Problem to work on - Across all the entries below, how many lines mention the string "arrow"? Respond with a single number.

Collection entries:
....................

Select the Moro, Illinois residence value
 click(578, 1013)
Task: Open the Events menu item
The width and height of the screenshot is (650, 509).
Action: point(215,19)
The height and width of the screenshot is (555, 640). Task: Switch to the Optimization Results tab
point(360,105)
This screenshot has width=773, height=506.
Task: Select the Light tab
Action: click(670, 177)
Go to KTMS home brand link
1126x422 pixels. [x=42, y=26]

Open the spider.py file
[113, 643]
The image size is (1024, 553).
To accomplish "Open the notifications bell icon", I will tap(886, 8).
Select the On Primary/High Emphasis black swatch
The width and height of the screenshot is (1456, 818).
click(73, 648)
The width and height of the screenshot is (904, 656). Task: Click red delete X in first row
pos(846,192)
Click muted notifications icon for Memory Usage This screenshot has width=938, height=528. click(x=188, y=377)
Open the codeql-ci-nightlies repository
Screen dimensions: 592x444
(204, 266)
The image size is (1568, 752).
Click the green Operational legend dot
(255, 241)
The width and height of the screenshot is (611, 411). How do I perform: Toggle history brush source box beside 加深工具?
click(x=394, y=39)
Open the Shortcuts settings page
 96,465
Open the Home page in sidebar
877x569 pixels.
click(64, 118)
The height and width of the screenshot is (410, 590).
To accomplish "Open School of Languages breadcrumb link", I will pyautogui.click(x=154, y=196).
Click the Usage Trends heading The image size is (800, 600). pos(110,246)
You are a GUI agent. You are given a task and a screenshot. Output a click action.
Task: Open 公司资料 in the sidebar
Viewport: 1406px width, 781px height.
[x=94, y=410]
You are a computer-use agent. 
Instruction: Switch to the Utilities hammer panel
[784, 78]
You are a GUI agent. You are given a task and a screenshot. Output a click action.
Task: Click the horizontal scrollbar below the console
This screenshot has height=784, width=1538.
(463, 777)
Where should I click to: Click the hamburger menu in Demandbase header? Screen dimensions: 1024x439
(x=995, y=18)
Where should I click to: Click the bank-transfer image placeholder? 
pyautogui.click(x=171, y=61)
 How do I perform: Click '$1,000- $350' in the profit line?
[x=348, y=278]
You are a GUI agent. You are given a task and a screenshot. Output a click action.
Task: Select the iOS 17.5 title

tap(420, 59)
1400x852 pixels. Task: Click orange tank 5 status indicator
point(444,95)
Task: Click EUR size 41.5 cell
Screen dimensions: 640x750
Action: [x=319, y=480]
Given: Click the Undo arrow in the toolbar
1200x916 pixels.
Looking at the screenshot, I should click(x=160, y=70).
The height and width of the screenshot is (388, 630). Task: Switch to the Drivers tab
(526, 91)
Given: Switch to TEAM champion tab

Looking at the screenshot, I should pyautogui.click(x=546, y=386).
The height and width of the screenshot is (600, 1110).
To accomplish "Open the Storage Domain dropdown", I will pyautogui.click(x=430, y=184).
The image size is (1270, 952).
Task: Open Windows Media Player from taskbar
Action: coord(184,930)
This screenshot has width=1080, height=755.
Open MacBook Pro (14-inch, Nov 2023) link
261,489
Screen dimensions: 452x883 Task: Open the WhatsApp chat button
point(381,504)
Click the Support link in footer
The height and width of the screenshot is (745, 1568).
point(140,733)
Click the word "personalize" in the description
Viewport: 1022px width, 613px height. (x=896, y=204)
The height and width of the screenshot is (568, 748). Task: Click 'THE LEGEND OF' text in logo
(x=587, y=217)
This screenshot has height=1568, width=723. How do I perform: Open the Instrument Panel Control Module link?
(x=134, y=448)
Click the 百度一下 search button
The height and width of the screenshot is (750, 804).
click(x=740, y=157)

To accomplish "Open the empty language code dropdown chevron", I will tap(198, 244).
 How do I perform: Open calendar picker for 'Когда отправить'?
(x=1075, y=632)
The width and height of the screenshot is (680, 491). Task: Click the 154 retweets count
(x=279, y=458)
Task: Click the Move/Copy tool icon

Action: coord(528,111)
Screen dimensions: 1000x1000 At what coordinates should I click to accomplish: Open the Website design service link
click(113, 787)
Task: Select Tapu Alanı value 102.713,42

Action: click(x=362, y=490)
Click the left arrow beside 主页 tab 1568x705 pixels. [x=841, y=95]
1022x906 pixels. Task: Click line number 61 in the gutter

....................

Solution to this task - 2